In its CS-UBS Ordinance, the Federal Council has indeed excluded the shareholders' approval and also excluded the application of articles 11 (preparation of interim balance sheet), 14 (publication of a merger report), 15 (audit of the merger report) and 16 (shareholders' consultation rights) of the Swiss Merger Act, both measures to the extent the merger operations are concluded with FINMA approval. In addition, other transaction requirements set out in the Swiss Merger Act may be waived with the consent of FINMA if special circumstances so require; in such cases, FINMA will first consult the relevant cantonal commercial register authorities and the Federal Office of the Commercial Register.
The explanatory report of the Federal Council merely states that special circumstances exist, in particular, in the event of an emergency and the need for a rapid takeover in order to protect the Swiss economy and the Swiss financial system from considerable damage.
What is notable, however, is the lack of exclusion of article 105 of the Merger Act.
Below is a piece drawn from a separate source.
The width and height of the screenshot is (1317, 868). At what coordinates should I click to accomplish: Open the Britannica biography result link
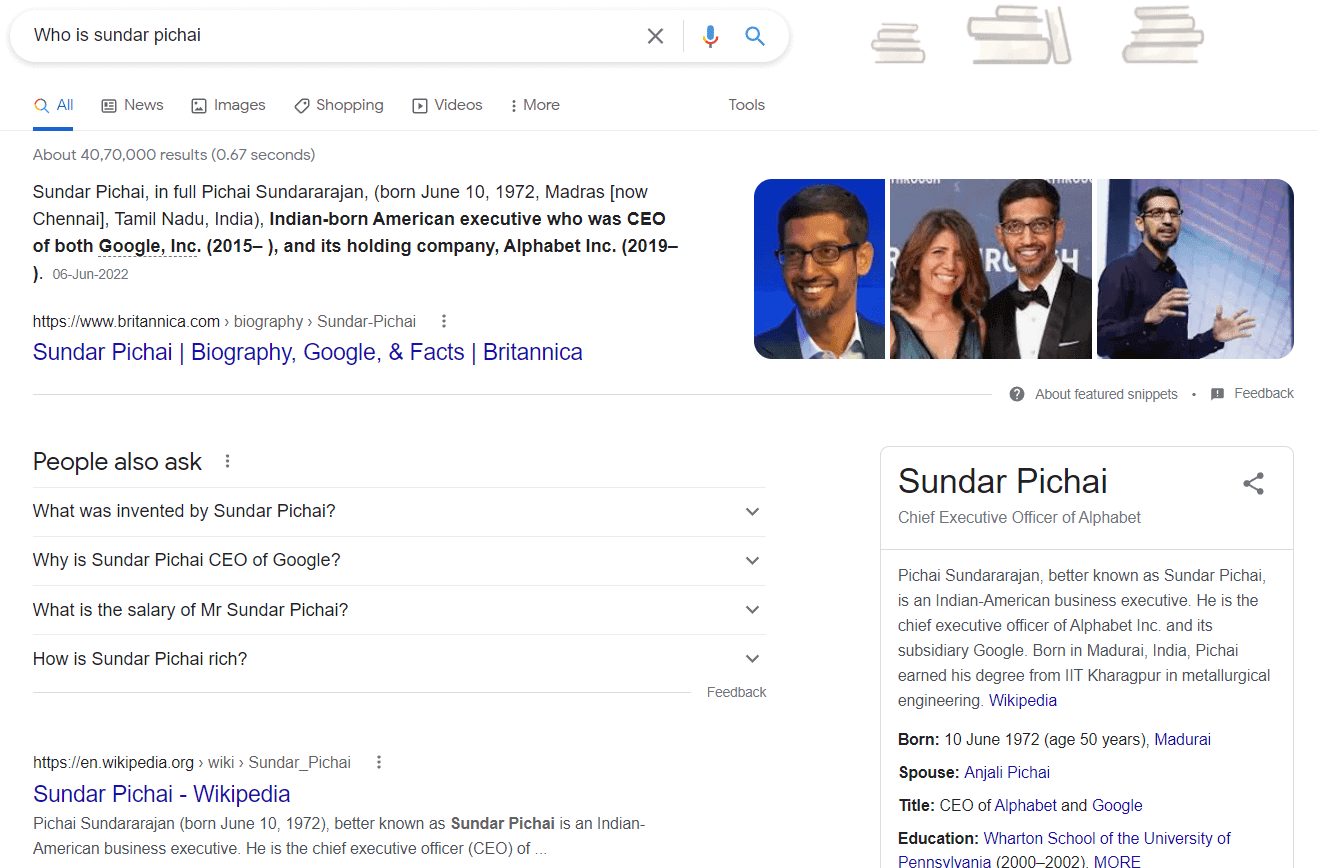307,352
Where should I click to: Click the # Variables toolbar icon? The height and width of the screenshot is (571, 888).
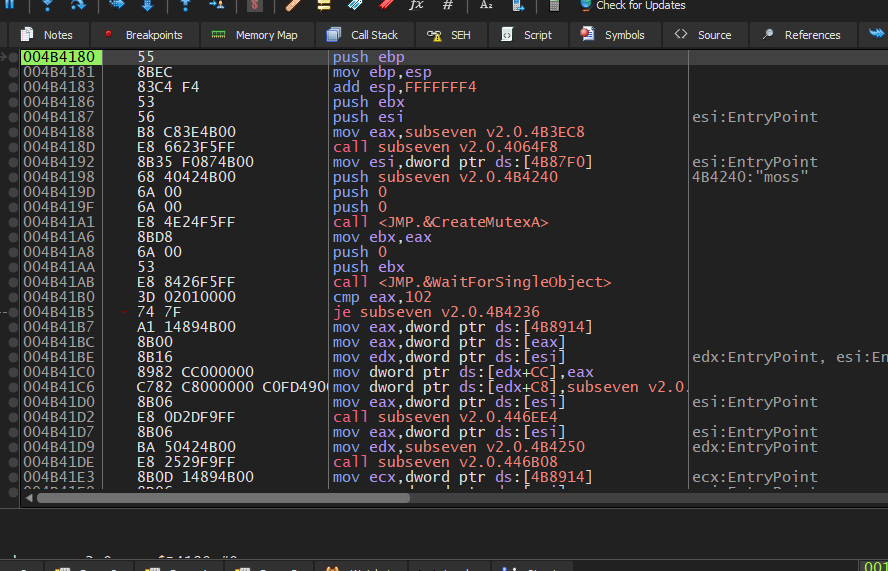click(x=447, y=6)
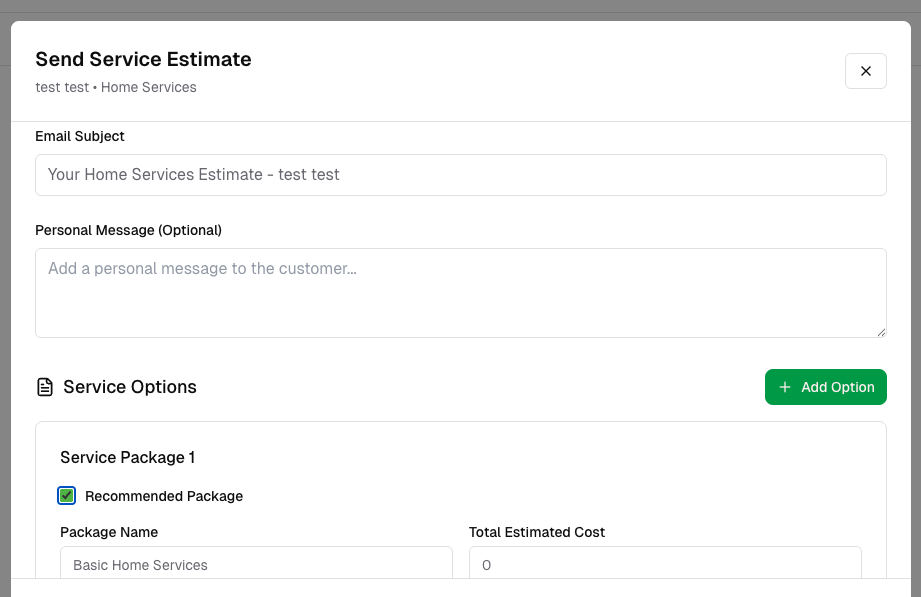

According to this article, shareholders may file a claim for "appropriate" compensation within two months of the publication of the merger resolution in the Swiss Official Gazette of Commerce if they are disadvantaged in the merger. The judgment in such an action applies not only to the shareholder who has filed the action, but to all shareholders in a similar position, regardless of whether they have participated in the litigation.
As it stands, therefore, it cannot be ruled out that the merger ratio of 22.48 Credit Suisse shares for one UBS share may be challenged in court by Credit Suisse shareholders (as well as UBS shareholders).